The homophobia expressed in Ravi’s disgust for Clementi’s intimacy with another man, as much as the racism conveyed in Clementi’s joking suggestions that Ravi’s South Asian parents owned a Dunkin’ Donuts, signal our limited capacity to celebrate difference. We need to stop telling young people what they shouldn’t say or do and start teaching them—and ourselves—the social and emotional literacies they need to challenge the way they see themselves and each other. It’s time to start having direct conversations with students (beyond the platitude that such name calling “isn’t nice)” about the power that words like “fag,” “no homo,” “bitch,” and others circulate, not only through the person targeted by the slur, but also the person hurling it. Only then can we hope to turn homophobia from an easy insult to a powerful analytic tool for mining our own fears, insecurities, and discomforts with difference.

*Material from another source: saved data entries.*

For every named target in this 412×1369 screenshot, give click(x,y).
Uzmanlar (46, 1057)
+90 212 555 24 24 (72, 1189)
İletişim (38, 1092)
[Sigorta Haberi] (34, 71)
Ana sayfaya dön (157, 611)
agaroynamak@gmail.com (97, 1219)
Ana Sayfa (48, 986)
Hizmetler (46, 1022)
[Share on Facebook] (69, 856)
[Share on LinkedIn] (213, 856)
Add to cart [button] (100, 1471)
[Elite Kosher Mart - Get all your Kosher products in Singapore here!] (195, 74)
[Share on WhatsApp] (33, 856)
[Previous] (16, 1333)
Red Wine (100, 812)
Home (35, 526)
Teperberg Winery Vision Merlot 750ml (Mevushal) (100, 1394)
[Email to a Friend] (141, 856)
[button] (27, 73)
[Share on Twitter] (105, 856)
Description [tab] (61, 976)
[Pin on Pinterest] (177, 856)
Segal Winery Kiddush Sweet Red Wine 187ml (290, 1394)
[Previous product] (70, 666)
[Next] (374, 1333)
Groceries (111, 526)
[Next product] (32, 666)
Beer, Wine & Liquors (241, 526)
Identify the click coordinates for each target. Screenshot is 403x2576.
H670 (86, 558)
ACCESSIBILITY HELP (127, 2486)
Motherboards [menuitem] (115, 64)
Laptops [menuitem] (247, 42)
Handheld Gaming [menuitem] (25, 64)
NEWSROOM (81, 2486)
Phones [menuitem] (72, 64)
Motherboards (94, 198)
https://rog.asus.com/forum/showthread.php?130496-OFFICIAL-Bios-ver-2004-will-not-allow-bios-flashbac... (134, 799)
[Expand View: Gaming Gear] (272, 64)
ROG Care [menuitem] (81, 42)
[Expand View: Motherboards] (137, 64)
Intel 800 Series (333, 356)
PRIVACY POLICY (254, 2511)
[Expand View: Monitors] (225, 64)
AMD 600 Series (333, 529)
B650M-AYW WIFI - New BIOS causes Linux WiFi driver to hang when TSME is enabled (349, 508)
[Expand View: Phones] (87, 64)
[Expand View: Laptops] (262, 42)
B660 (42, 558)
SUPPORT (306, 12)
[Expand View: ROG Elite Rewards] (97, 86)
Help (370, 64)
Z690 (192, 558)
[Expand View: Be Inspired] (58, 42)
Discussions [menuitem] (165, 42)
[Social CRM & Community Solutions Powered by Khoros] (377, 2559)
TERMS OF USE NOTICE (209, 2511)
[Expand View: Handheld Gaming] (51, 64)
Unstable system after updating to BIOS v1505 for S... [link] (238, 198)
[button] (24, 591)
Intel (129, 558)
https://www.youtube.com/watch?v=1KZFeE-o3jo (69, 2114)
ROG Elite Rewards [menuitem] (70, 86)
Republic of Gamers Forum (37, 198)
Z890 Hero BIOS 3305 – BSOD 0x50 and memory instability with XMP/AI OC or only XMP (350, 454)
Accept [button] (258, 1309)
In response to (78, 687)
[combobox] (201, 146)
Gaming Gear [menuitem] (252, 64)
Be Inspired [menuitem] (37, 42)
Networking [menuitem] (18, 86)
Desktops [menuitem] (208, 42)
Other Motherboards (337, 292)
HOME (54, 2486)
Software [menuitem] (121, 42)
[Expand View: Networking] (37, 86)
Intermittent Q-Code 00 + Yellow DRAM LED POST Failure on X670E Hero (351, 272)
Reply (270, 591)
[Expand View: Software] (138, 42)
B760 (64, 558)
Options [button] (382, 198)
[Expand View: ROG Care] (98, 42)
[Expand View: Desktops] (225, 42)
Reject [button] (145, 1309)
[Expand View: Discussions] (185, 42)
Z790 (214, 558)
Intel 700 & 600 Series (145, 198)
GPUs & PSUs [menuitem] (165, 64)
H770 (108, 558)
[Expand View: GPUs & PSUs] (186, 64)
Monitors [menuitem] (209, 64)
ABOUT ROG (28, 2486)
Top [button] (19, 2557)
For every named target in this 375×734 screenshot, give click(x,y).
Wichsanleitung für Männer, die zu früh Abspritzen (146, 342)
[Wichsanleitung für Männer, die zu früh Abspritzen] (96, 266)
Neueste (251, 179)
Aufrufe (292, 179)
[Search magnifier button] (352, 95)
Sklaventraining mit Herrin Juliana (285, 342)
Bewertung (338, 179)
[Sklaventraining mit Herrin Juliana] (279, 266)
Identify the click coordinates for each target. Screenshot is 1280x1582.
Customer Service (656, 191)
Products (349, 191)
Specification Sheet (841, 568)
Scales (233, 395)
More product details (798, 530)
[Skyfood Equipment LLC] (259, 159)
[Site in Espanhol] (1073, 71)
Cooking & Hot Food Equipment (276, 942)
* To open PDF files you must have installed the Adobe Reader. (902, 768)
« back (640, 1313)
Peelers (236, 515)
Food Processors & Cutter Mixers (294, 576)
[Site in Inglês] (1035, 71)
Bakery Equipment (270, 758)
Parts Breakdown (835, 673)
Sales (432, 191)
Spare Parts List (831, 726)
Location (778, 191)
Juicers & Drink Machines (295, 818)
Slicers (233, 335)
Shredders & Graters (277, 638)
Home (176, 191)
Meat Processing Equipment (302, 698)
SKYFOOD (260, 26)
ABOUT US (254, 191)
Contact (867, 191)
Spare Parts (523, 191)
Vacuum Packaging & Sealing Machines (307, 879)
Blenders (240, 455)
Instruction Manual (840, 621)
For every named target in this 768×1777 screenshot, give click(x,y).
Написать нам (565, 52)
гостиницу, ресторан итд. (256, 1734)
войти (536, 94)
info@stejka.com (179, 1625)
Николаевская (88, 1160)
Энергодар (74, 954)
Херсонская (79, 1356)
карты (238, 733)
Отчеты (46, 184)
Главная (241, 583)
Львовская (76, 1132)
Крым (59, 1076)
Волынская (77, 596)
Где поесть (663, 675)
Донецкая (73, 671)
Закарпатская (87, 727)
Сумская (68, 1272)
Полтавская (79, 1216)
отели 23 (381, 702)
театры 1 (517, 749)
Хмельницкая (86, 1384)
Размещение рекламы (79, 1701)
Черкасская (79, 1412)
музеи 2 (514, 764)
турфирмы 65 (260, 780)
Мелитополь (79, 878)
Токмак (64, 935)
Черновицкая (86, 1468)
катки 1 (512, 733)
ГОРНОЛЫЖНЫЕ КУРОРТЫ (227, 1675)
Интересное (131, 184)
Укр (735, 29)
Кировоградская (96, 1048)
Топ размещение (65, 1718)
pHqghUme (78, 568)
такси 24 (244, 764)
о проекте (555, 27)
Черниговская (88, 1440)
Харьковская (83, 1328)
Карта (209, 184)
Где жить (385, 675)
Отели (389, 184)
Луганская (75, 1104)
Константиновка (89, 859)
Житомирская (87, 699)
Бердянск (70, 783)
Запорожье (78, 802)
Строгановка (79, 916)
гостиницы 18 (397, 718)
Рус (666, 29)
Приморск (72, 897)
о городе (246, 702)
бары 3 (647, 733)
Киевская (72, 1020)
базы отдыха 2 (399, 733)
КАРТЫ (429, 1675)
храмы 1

Expanding parental support/holding parents accountable. One of the few things we know for sure is that parents, guardians, and adult mentors make a difference in the lives of LGBTQ youth. A young person, for example, who lives in fear of a parent’s condemnation is more likely to hurt themselves than a young person who feels supported and accepted at home (Ryan 2009). This is not surprising. But by not explicitly recognizing parents’ roles, we undermine their importance as a strategy for combating LGBTQ youth bullying and suicide. Parents and guardians provide a measure of incomparable respite when they celebrate, rather than stand neutral or second-guess a young person’s decision to question what it means to be straight. A modest expression of acceptance makes a measureable difference. But even that can be a tall order. Adults must negotiate and account for their own doubts and anxieties when a child asks such questions before they can effectively offer first responder support. Parents shouldn’t have to go it alone and, realistically, can’t do it all. They need allies, from family, faith communities, and other positive social networks, to counter the violence and hostility rampant in school environments and circulating online. We will know we’ve reached our goal when every young adult imagines they’d celebrate, rather than endure or suffer through, having an LGBTQ-identifying child of their own.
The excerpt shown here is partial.